Michael interviewing members of a disability rights group in Nigeria for Talk Your Own
“He (the driver) declined saying he didn’t want to take a wheelchair and I discovered that about five or six taxis were not going to take me… I waited for about two hours… it's the kind of thing that an average person with disability faces in our society”.
These are the words of Dr Toyin Aderemi, a disability activist and researcher who was left unable to walk after contracting polio in childhood. Toyin shared her personal experience of discrimination on our radio programme, Talk Your Own.
The World Health Organization estimates that there are 29 million people in Nigeria (15% of the population) living with a disability. Unfortunately, stories like Toyin’s are widespread – with abuse, exclusion, and discrimination a daily reality for people with disabilities in Nigeria. And sadly this goes for the electoral process too. Disabled people are often excluded from elections – both as voters and as candidates – to the point where many have become disenfranchised, resulting in little or no representation within government.
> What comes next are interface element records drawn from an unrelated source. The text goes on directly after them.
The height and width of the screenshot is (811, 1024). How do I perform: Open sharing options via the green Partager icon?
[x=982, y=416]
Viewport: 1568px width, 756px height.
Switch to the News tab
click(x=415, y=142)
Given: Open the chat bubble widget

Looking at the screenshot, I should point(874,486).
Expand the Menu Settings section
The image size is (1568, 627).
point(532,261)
Barrister Catherine Edeh using a sign language interpreter at a BBC Media Action town hall debate
Dialogue, tolerance and peace
Our longstanding weekly radio show, Talk Your Own, airs on 160 radio stations across Nigeria and helps people – particularly from marginalised groups – to make their voices heard, draw attention to their rights, and become more involved in political processes. Our programmes regularly feature people with disabilities talking about their expectations of an inclusive voting process and holding leaders to account, which is particularly important in the lead-up to our general elections this weekend.
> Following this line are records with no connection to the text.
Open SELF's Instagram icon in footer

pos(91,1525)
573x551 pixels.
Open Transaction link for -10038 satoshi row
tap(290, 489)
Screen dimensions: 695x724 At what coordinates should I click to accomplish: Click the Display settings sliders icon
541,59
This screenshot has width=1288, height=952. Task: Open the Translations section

The show has helped me to realise how ignorant I have been in the past when it comes to inclusivity.
For instance in the run-up to Nigeria’s last general elections in 2015, I worked as an Assistant Producer facilitating the recording of our ‘town hall’ meetings for radio broadcast. My job was to walk the floor with a microphone so the audience could ask questions of local leaders and politicians. In these meetings, I would hear people murmuring about the demands made by disabled people, such as requests for brail ballot papers, magnifying glasses, and accessible polling booths. I would occasionally catch myself wondering why they were asking for things which seemed so impossible to achieve. But I’m glad to say our work has helped me to know better.
Ibrahim Adamu from Bwari, Abuja talking to Michael about the difficulties faced by PWDs
Changing minds, changing lives
Hearing more and more from people with disabilities has helped me and our millions of listeners across the country gain a deeper understanding of why these demands are so important. It’s been a privilege providing them with a platform from which to speak, and in many episodes of Talk Your Own they have been able to extract commitments from leaders and policy makers to which they can be held accountable.
The good news is that these demands are being heard and acted upon!
On 9th January, the electoral body in Nigeria released guidelines for the conduct of the 2019 elections, and in a breakthrough these guidelines include the provision of brail guides and magnifying glasses, as well as priority voting for people with disabilities. And the icing on the cake? On January 23rd the President signed a bill into law which prohibits discrimination against disabled people.
Both of these moments are just a small milestone in the bigger journey towards a completely inclusive Nigeria. But for me, as a member of the BBC Media Action Nigeria radio team, now more than ever it strengthens my resolve that making inclusive radio programmes will lead to a better society for all.
Michael Ashofor is a Producer for BBC Media Action Nigeria, based in Abuja.
Our weekly radio shows Talk Your Own and its sister show (in Hausa language) Mu Tattauna reach 19.7 million and 11 million people across Nigeria respectively, regularly featuring the voices and stories of people with disabilities.